Eventually it looked like God had given up on them. Although they owed Him everything, they kept playing fast and loose with His, although He was constantly proving Himself true to that original promise. They even returned to the sort of idolatry that their ancestor had been rescued from. Eventually everything appeared to fall apart. It looked as though, like so many other ancient cultures, they were to be washed away by successive waves of history. So if ancient Israel, for that’s who we’re thinking about, was plan A, and it was through Israel the rest of us were to be blessed, the plan appeared to be in big trouble. The whole of the Old Testament of the Bible is their story. It is a story of repeating patterns, and of a promise which, while often forgotten, was never quite erased.

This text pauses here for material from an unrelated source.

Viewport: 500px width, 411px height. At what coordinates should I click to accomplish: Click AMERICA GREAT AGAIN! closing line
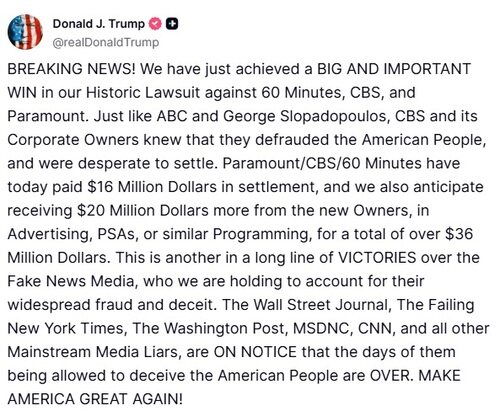tap(95, 399)
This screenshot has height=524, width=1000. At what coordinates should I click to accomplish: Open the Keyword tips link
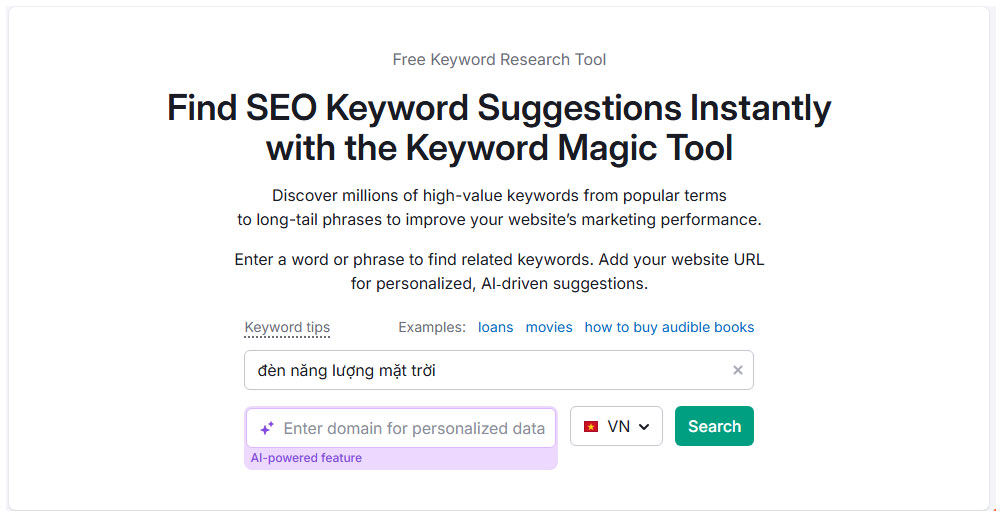pyautogui.click(x=287, y=327)
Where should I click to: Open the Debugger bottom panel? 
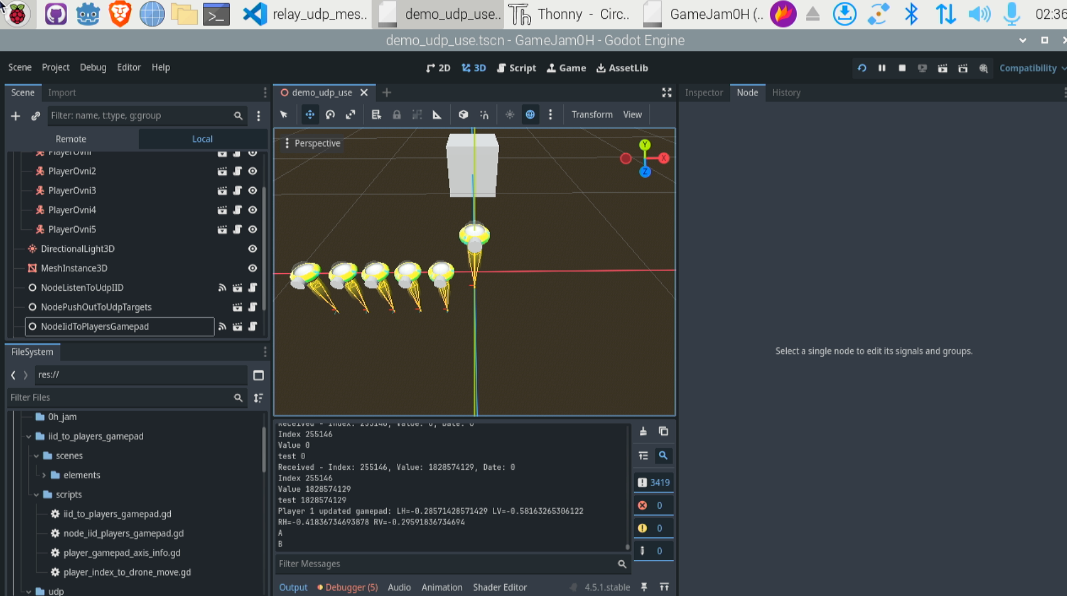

Out of the ruins something (someone!) long promised eventually arrived. His coming wasn’t new in the sense of something different (i.e. plan B because plan A hadn’t worked) because it fell precisely into those patterns and expectations set up by the whole of the Old Testament, something many of the writers of the New Testament go out of their way to demonstrate from Mark to Revelation. But it was new in the sense that when it happened it was simply not what was being looked for, to the extent that many, both at the time of the promised One’s arrival and since, completely miss what’s going on. All that had happened in Israel’s history, what appeared to be wasted time and effort, turned out to precisely illustrate what was about to happen and more besides. It all turned out to be part of one big plan (A).

Israel’s experience, real and excruciating as it was, actually served to reveal the magnitude of the problem. That was necessary because human beings don’t generally understand just how awful their natural predicament is and therefore the magnitude of the solution that is required. It turns out that promises, encouragements, rules, religious systems, all of which work from the outside of a person, can’t ultimately fix the problem, which for all of us, for all of time, has been on the inside (the unfixed flaw mentioned above). But it’s almost as though part of plan A was to illustrate that problem in detail, and how not to sort it, before the actual solution was presented.

Here’s the big difference between God’s plans and ours. We often need plan B because we don’t have the power to deliver plan A. There are always things outwith our control that can (and sometimes do) interfere. But the thing about God is there is nothing outwith His control or beyond His power. So there was never going to be anything to interfere with, or thwart, plan A even if looked to human eyes as though there was. Something amazing is happening when Jesus is born in Bethlehem. His birth isn’t a sign of the failure of plan A and the need for something new (plan B). It’s actually the next part of the unfolding plan, brining us closer to the crux of plan A.

I hope you Christmas plans work out. God's plan certainly is.

1 comment:

Kath Manners said...

The 'crux' is a well chosen word. The upshot of Plan A was indeed the cross. (Often find my Higher Latin useful.)